Information provided -
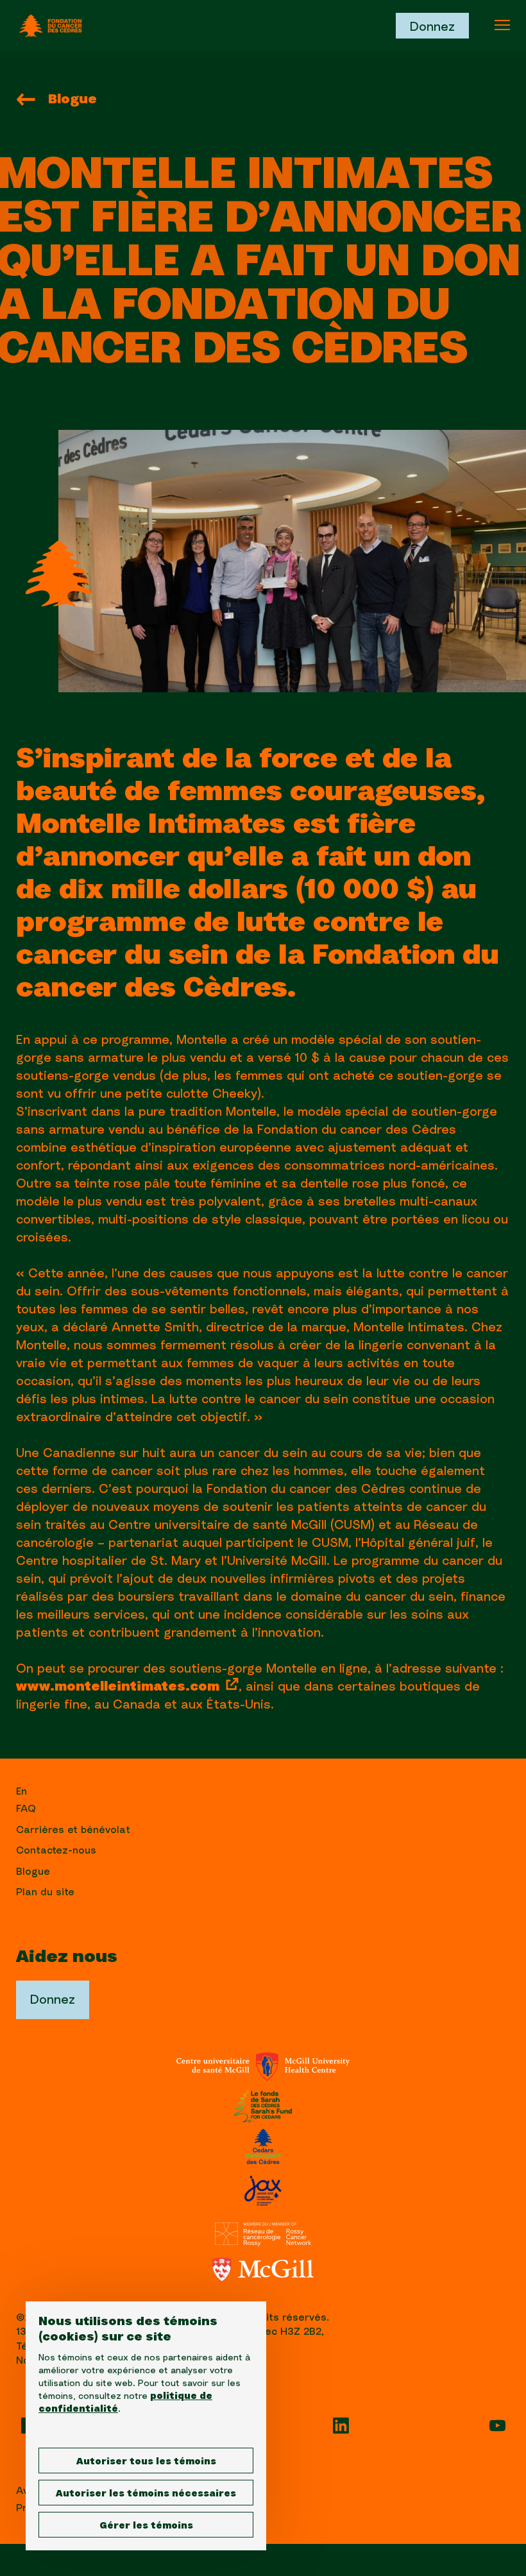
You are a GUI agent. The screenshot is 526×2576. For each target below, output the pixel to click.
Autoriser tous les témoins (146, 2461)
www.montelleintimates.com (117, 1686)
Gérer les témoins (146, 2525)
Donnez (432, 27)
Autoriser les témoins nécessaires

Description of the task - An exact repeat of the lines from the one containing "Gérer les témoins (146, 2525)" through the final line above, both included, is the whole answer.

Solved exercise -
Gérer les témoins (146, 2525)
Donnez (432, 27)
Autoriser les témoins nécessaires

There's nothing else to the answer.